Please repeat every entry exactly as given, apart from dropping the images.

■ **SOURCE INFORMATION**
• • • • •
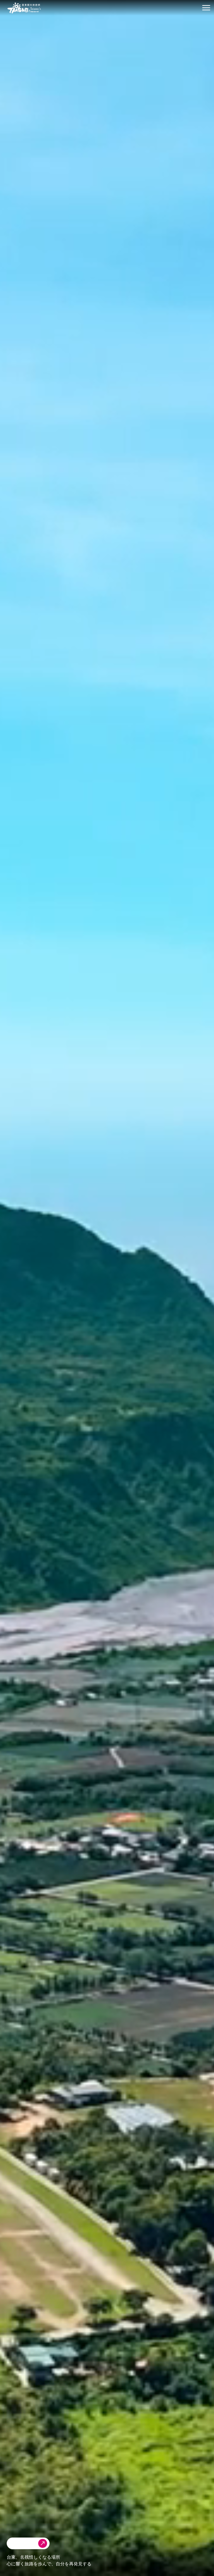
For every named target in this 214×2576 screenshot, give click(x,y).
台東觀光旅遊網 (24, 8)
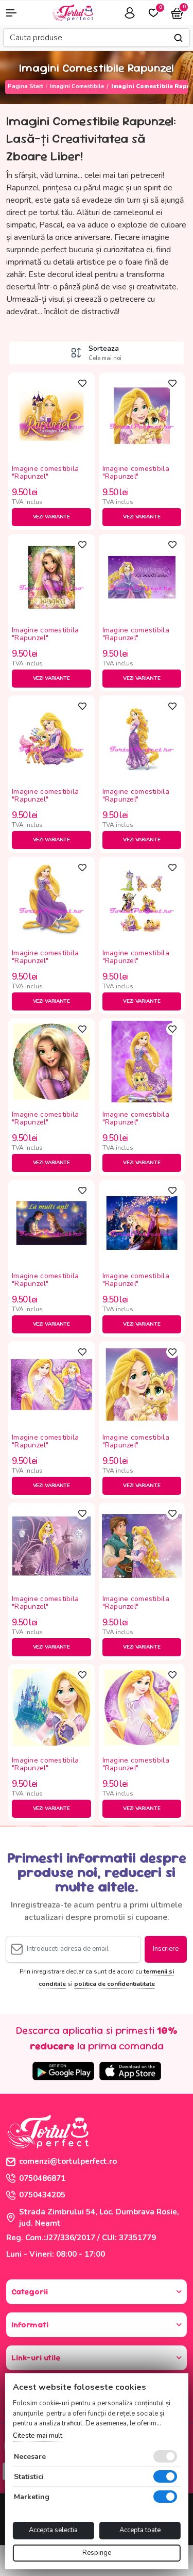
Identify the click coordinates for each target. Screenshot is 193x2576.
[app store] (130, 2071)
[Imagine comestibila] (51, 415)
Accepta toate (140, 2530)
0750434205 (42, 2195)
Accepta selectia (53, 2530)
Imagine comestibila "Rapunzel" (45, 473)
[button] (16, 13)
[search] (178, 37)
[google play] (63, 2071)
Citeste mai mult (37, 2435)
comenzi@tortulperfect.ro (68, 2161)
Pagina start (25, 86)
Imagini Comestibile (77, 86)
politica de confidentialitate (114, 1984)
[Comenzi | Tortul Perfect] (72, 12)
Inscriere (166, 1948)
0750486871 (42, 2178)
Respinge (96, 2552)
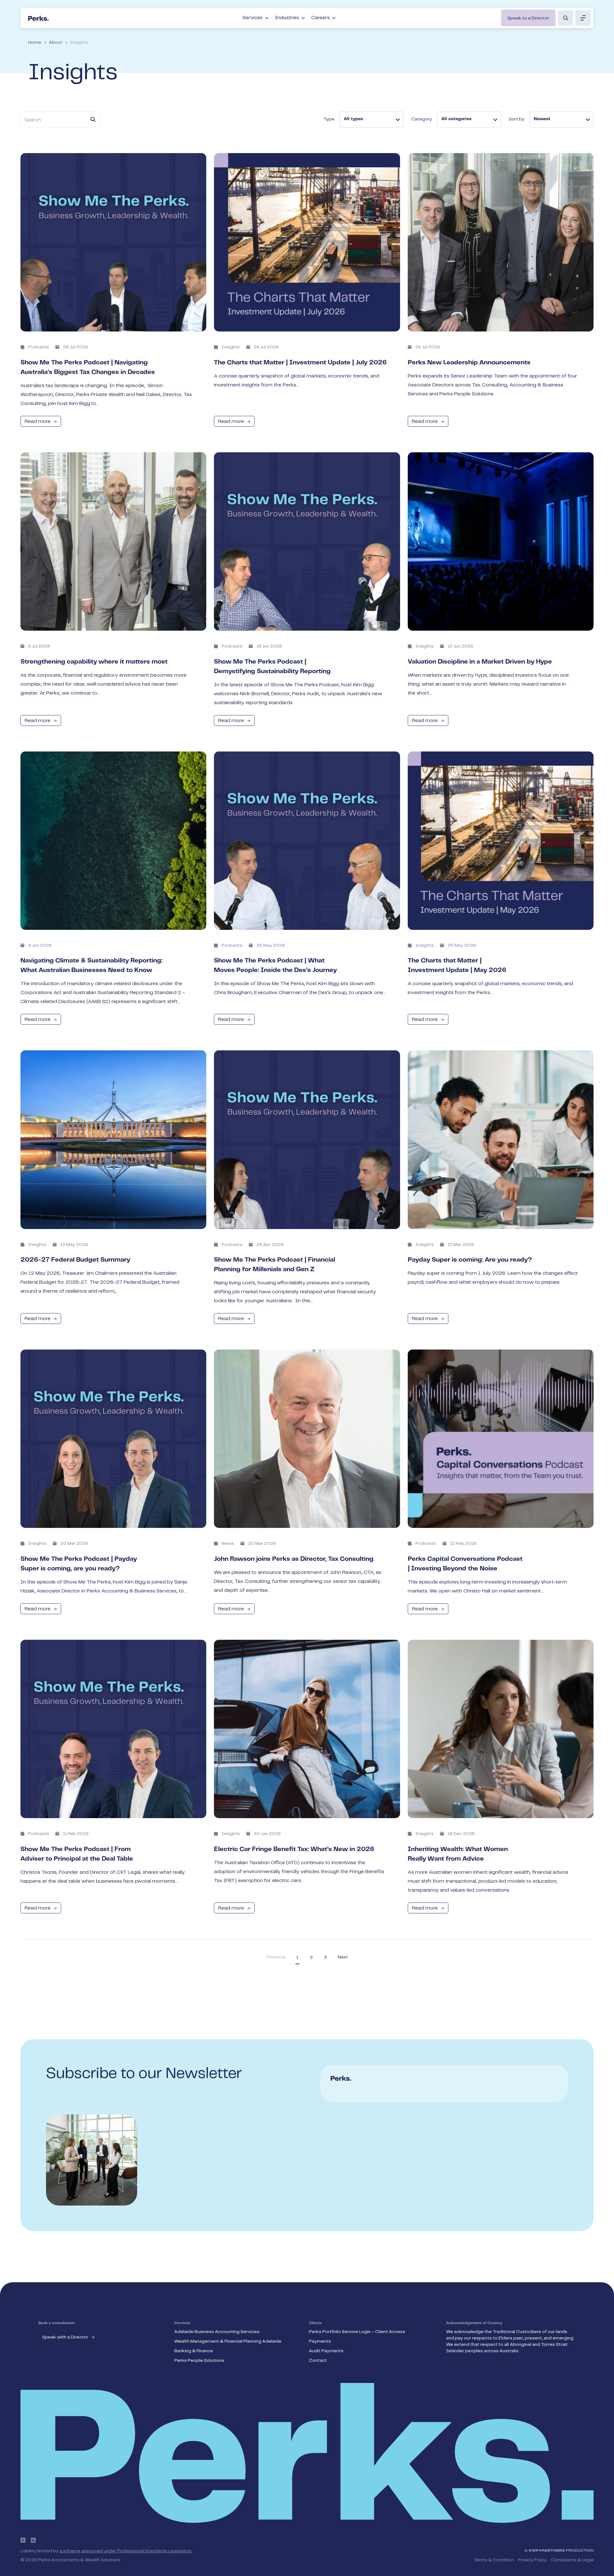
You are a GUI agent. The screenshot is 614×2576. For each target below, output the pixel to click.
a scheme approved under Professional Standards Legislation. (125, 2551)
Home (34, 42)
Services (252, 17)
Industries (287, 17)
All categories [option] (456, 119)
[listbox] (372, 120)
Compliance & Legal (572, 2560)
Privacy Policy (532, 2560)
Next (343, 1957)
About (55, 42)
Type (329, 119)
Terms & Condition (494, 2560)
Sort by (516, 119)
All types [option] (353, 119)
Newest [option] (542, 119)
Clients (315, 2323)
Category (421, 119)
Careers (320, 17)
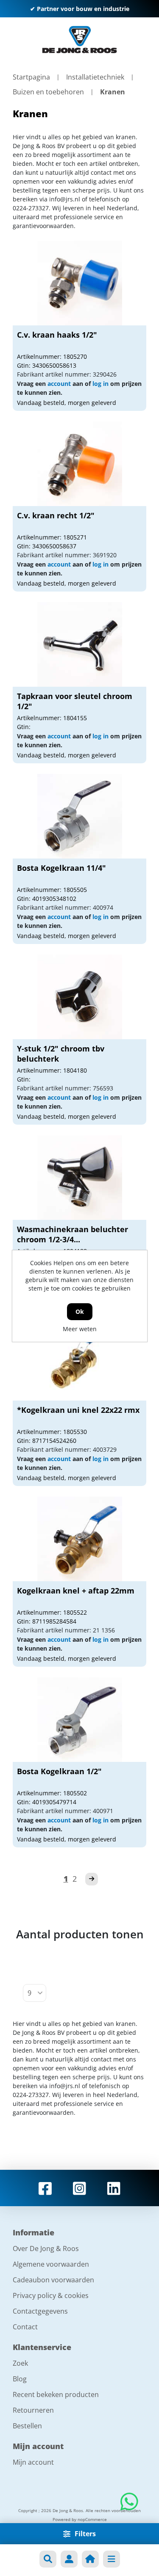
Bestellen (27, 2425)
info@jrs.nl (64, 199)
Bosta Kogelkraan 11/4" (61, 868)
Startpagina (31, 77)
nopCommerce (92, 2519)
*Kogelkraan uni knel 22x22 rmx (78, 1410)
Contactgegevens (40, 2311)
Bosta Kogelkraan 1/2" (59, 1771)
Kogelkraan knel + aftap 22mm (75, 1590)
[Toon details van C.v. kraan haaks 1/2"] (79, 283)
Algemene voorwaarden (51, 2264)
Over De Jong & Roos (46, 2248)
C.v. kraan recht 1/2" (56, 515)
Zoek (20, 2363)
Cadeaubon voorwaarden (53, 2279)
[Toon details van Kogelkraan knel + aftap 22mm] (79, 1539)
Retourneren (33, 2410)
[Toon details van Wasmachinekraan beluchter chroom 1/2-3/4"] (79, 1177)
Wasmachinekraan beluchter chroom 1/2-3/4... (72, 1234)
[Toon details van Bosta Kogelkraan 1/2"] (79, 1719)
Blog (20, 2378)
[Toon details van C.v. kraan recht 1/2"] (79, 463)
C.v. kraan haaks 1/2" (57, 335)
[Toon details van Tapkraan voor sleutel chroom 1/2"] (79, 644)
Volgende (91, 1879)
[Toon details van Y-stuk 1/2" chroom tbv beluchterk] (79, 997)
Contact (25, 2326)
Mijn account (33, 2462)
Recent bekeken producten (56, 2394)
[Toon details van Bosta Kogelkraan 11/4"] (79, 816)
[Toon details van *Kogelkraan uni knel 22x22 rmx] (79, 1358)
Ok (79, 1311)
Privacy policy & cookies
• • • • •
■ **ANSWER BELOW**
For every named target in this 214×2576 screenshot, give click(x,y).
台東觀光旅遊網 (24, 8)
Identify the click coordinates for each target. Screenshot is 193x2576.
[app store] (130, 2071)
[Imagine comestibila] (51, 415)
Accepta toate (140, 2530)
0750434205 (42, 2195)
Accepta selectia (53, 2530)
Imagine comestibila "Rapunzel" (45, 473)
[button] (16, 13)
[search] (178, 37)
[google play] (63, 2071)
Citeste mai mult (37, 2435)
comenzi@tortulperfect.ro (68, 2161)
Pagina start (25, 86)
Imagini Comestibile (77, 86)
politica de confidentialitate (114, 1984)
[Comenzi | Tortul Perfect] (72, 12)
Inscriere (166, 1948)
0750486871 (42, 2178)
Respinge (96, 2552)
You are a GUI agent. The screenshot is 614×2576. For each target below, output the pixel to click.
a scheme approved under Professional Standards Legislation. (125, 2551)
Home (34, 42)
Services (252, 17)
Industries (287, 17)
All categories [option] (456, 119)
[listbox] (372, 120)
Compliance & Legal (572, 2560)
Privacy Policy (532, 2560)
Next (343, 1957)
About (55, 42)
Type (329, 119)
Terms & Condition (494, 2560)
Sort by (516, 119)
All types [option] (353, 119)
Newest [option] (542, 119)
Clients (315, 2323)
Category (421, 119)
Careers (320, 17)
Bestellen (27, 2425)
info@jrs.nl (64, 199)
Bosta Kogelkraan 11/4" (61, 868)
Startpagina (31, 77)
nopCommerce (92, 2519)
*Kogelkraan uni knel 22x22 rmx (78, 1410)
Contactgegevens (40, 2311)
Bosta Kogelkraan 1/2" (59, 1771)
Kogelkraan knel + aftap 22mm (75, 1590)
[Toon details van C.v. kraan haaks 1/2"] (79, 283)
Algemene voorwaarden (51, 2264)
Over De Jong & Roos (46, 2248)
C.v. kraan recht 1/2" (56, 515)
Zoek (20, 2363)
Cadeaubon voorwaarden (53, 2279)
[Toon details van Kogelkraan knel + aftap 22mm] (79, 1539)
Retourneren (33, 2410)
[Toon details van Wasmachinekraan beluchter chroom 1/2-3/4"] (79, 1177)
Wasmachinekraan beluchter chroom 1/2-3/4... (72, 1234)
[Toon details van Bosta Kogelkraan 1/2"] (79, 1719)
Blog (20, 2378)
[Toon details van C.v. kraan recht 1/2"] (79, 463)
C.v. kraan haaks 1/2" (57, 335)
[Toon details van Tapkraan voor sleutel chroom 1/2"] (79, 644)
Volgende (91, 1879)
[Toon details van Y-stuk 1/2" chroom tbv beluchterk] (79, 997)
Contact (25, 2326)
Mijn account (33, 2462)
Recent bekeken producten (56, 2394)
[Toon details van Bosta Kogelkraan 11/4"] (79, 816)
[Toon details van *Kogelkraan uni knel 22x22 rmx] (79, 1358)
Ok (79, 1311)
Privacy policy & cookies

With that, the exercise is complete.